- PROBLEM STATEMENT:
Would you please copy the part of the material below that opens with the line containing "This screenshot has width=492, height=197." and closes with the line containing "Task: Open commit hash 939c184"? Copy it exactly, and only it.

- RECORDS SHOWN:
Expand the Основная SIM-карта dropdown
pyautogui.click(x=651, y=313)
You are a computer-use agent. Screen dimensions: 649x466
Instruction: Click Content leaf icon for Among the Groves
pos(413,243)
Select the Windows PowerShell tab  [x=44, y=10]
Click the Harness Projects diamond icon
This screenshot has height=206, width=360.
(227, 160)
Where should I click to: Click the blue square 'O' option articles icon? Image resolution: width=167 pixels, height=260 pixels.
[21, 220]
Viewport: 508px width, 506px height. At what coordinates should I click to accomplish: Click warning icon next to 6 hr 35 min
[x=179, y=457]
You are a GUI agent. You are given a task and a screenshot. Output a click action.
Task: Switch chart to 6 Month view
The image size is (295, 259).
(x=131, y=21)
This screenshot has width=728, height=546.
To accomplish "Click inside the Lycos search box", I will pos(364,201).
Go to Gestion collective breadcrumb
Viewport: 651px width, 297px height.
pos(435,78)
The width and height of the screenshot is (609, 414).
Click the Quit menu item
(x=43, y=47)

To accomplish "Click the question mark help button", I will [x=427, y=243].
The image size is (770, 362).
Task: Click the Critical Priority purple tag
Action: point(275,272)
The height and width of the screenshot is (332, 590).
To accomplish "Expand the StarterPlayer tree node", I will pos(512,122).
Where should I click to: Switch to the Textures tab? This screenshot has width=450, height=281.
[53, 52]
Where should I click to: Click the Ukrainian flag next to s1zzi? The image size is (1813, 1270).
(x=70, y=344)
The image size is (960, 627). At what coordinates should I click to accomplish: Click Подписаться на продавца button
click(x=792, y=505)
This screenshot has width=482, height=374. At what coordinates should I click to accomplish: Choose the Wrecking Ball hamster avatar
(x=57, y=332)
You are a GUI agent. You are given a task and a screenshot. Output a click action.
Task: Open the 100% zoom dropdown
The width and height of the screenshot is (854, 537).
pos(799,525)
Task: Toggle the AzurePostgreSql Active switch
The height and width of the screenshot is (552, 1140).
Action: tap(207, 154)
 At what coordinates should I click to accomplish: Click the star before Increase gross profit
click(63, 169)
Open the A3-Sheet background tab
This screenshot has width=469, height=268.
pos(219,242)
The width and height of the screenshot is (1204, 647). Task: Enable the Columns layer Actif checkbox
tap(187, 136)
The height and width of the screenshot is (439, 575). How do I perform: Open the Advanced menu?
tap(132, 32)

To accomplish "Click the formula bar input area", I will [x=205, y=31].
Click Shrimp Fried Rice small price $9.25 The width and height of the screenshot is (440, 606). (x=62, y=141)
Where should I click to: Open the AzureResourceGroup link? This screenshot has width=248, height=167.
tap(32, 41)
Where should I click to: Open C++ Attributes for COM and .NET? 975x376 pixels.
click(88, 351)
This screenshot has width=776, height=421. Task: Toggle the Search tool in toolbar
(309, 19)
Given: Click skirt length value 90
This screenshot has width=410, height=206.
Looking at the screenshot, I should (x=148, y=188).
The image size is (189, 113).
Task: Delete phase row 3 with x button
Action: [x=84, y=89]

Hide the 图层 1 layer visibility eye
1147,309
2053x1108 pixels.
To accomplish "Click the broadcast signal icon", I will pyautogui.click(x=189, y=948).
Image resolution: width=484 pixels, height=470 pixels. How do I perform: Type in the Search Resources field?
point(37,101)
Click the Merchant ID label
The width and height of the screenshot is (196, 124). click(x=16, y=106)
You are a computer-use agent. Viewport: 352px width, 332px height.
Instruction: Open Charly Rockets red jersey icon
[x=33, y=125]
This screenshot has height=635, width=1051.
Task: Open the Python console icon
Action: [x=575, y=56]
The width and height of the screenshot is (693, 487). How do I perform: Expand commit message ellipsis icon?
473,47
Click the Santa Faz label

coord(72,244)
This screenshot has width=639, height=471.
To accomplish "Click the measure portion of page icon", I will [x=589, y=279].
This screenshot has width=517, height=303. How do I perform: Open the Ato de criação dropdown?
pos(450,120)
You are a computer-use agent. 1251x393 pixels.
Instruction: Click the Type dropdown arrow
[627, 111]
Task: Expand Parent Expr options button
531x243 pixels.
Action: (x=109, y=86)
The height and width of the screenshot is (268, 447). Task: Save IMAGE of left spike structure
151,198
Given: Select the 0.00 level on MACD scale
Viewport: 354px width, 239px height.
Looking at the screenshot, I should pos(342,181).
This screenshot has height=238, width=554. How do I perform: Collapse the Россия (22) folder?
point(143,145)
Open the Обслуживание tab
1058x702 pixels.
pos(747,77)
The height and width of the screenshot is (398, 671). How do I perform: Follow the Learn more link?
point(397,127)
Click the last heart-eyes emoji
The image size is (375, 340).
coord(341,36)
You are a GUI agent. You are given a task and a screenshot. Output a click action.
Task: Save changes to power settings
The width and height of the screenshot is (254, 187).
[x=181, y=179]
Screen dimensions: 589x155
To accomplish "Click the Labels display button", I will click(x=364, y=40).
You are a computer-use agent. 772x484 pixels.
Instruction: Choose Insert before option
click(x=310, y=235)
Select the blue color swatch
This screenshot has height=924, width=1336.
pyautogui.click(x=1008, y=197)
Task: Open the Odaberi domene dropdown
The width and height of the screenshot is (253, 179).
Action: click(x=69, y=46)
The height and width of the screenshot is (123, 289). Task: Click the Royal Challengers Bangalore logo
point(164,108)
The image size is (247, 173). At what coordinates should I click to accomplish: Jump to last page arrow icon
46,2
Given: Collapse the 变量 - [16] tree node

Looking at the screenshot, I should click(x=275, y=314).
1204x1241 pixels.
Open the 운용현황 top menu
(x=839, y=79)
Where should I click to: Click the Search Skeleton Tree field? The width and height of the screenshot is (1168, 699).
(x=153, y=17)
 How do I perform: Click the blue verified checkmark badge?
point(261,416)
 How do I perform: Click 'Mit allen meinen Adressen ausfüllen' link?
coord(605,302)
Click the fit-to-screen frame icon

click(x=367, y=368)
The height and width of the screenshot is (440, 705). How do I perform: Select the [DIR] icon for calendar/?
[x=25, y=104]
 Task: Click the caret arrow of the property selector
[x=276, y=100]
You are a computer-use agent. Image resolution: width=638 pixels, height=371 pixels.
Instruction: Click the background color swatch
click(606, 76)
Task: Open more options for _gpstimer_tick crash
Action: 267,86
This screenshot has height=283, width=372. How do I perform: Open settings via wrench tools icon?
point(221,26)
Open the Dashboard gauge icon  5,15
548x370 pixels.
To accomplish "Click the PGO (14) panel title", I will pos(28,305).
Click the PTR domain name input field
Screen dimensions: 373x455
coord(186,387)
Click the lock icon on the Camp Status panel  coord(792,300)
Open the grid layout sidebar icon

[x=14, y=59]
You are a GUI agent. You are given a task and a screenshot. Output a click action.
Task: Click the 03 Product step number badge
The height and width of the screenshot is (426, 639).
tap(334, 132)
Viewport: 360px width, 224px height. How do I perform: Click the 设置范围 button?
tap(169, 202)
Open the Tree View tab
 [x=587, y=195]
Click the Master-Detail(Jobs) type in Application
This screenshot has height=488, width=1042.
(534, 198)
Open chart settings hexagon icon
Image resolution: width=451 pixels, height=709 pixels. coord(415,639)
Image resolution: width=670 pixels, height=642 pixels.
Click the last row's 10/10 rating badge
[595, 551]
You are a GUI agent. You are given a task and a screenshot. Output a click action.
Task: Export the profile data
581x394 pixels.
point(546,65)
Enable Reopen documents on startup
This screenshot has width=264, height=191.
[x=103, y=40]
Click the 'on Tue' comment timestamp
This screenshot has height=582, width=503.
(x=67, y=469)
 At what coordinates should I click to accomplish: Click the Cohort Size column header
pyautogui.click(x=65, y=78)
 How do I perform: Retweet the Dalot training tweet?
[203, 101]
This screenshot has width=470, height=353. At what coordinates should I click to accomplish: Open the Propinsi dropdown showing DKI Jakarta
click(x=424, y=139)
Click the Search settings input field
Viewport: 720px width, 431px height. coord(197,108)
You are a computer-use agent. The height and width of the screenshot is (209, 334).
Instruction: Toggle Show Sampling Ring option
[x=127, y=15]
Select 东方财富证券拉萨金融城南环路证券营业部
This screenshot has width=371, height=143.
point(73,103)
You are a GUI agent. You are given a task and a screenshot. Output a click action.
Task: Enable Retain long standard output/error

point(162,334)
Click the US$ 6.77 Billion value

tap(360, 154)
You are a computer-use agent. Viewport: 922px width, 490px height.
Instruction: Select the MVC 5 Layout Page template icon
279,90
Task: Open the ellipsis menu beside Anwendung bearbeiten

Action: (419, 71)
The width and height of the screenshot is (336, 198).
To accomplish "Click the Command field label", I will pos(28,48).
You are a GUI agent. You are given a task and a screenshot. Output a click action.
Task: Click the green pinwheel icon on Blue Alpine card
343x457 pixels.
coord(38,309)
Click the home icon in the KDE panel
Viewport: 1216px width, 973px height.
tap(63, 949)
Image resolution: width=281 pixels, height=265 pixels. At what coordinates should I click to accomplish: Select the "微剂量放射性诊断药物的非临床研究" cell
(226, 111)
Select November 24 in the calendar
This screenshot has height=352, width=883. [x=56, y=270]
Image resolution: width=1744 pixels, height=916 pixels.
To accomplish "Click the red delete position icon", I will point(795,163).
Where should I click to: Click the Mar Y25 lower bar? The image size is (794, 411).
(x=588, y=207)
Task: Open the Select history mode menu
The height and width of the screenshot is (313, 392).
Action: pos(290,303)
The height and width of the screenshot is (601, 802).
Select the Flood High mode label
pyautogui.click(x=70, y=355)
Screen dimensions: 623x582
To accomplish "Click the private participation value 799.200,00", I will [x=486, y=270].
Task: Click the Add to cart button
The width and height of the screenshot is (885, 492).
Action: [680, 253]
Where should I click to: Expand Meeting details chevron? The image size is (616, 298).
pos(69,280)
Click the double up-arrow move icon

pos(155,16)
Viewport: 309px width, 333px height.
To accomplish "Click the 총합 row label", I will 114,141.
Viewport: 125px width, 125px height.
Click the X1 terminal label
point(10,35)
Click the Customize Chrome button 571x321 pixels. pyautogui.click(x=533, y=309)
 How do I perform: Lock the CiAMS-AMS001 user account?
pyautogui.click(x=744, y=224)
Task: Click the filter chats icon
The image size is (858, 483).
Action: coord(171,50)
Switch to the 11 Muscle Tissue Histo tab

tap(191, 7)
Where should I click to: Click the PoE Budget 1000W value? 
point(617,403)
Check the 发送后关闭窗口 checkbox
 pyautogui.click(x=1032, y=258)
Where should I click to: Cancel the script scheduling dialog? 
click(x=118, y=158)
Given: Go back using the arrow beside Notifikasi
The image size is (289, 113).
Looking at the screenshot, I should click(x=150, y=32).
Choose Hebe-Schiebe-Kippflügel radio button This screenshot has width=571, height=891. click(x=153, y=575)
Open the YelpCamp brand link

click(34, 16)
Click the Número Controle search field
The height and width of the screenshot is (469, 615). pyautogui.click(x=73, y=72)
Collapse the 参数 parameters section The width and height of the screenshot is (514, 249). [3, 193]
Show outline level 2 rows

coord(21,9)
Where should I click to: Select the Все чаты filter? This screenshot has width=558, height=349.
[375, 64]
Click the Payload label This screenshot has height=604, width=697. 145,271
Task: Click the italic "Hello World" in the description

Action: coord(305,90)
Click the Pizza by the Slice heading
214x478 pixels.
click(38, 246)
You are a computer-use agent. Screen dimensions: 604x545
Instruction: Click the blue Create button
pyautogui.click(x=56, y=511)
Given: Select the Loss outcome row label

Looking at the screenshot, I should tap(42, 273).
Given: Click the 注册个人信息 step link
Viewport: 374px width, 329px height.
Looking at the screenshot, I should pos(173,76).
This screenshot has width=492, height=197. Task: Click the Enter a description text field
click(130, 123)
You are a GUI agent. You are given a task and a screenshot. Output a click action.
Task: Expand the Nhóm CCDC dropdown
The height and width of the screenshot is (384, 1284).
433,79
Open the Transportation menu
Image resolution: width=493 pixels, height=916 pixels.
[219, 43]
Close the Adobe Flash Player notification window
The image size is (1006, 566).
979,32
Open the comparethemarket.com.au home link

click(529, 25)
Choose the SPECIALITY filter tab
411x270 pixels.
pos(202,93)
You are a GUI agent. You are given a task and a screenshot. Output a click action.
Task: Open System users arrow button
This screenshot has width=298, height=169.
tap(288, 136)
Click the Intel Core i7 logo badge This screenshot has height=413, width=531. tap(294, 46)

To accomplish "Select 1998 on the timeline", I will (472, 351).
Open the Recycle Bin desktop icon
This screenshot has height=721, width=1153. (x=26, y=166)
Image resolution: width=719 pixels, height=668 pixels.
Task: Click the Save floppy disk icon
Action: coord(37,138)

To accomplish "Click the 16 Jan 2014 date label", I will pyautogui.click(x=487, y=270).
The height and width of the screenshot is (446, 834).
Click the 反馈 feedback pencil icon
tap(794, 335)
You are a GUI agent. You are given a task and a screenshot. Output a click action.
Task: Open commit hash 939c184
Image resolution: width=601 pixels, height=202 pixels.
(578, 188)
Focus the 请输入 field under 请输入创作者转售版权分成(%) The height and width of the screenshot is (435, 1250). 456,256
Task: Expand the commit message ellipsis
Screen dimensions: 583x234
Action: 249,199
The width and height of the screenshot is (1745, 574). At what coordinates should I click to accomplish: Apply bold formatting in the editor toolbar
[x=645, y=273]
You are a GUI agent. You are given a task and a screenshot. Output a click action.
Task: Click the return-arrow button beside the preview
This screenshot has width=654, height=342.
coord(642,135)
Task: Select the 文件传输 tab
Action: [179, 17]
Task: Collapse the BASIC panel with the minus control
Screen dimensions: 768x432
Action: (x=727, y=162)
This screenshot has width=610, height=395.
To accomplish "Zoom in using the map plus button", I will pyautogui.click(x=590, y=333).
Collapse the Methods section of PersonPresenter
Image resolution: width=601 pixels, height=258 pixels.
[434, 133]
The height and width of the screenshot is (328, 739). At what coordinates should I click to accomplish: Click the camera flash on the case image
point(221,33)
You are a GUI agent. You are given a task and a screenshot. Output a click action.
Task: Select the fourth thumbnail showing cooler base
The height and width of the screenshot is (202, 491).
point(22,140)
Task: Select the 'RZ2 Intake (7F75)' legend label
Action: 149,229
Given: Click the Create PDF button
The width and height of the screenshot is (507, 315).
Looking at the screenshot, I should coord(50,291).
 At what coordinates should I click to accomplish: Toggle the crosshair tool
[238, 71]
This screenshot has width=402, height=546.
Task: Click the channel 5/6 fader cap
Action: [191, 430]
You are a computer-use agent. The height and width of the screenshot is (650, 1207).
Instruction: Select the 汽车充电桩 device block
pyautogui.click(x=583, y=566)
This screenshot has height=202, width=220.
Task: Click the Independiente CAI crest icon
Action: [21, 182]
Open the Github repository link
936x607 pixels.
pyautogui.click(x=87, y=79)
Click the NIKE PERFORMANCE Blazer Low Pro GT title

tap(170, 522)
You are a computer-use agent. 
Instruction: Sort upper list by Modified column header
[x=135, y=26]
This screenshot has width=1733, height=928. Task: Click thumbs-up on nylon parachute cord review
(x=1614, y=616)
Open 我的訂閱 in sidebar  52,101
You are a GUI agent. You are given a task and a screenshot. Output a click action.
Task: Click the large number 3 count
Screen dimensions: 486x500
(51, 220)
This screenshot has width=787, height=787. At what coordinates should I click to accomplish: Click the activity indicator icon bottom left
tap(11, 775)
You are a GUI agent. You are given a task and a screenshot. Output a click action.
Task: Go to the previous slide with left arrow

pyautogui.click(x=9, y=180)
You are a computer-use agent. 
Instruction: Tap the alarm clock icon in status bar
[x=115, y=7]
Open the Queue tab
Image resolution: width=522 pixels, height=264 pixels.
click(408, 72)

- ANSWER AREA:
This screenshot has width=492, height=197. Task: Click the Enter a description text field
click(130, 123)
You are a GUI agent. You are given a task and a screenshot. Output a click action.
Task: Expand the Nhóm CCDC dropdown
The height and width of the screenshot is (384, 1284).
433,79
Open the Transportation menu
Image resolution: width=493 pixels, height=916 pixels.
[219, 43]
Close the Adobe Flash Player notification window
The image size is (1006, 566).
979,32
Open the comparethemarket.com.au home link

click(529, 25)
Choose the SPECIALITY filter tab
411x270 pixels.
pos(202,93)
You are a GUI agent. You are given a task and a screenshot. Output a click action.
Task: Open System users arrow button
This screenshot has width=298, height=169.
tap(288, 136)
Click the Intel Core i7 logo badge This screenshot has height=413, width=531. tap(294, 46)

To accomplish "Select 1998 on the timeline", I will (472, 351).
Open the Recycle Bin desktop icon
This screenshot has height=721, width=1153. (x=26, y=166)
Image resolution: width=719 pixels, height=668 pixels.
Task: Click the Save floppy disk icon
Action: coord(37,138)

To accomplish "Click the 16 Jan 2014 date label", I will pyautogui.click(x=487, y=270).
The height and width of the screenshot is (446, 834).
Click the 反馈 feedback pencil icon
tap(794, 335)
You are a GUI agent. You are given a task and a screenshot. Output a click action.
Task: Open commit hash 939c184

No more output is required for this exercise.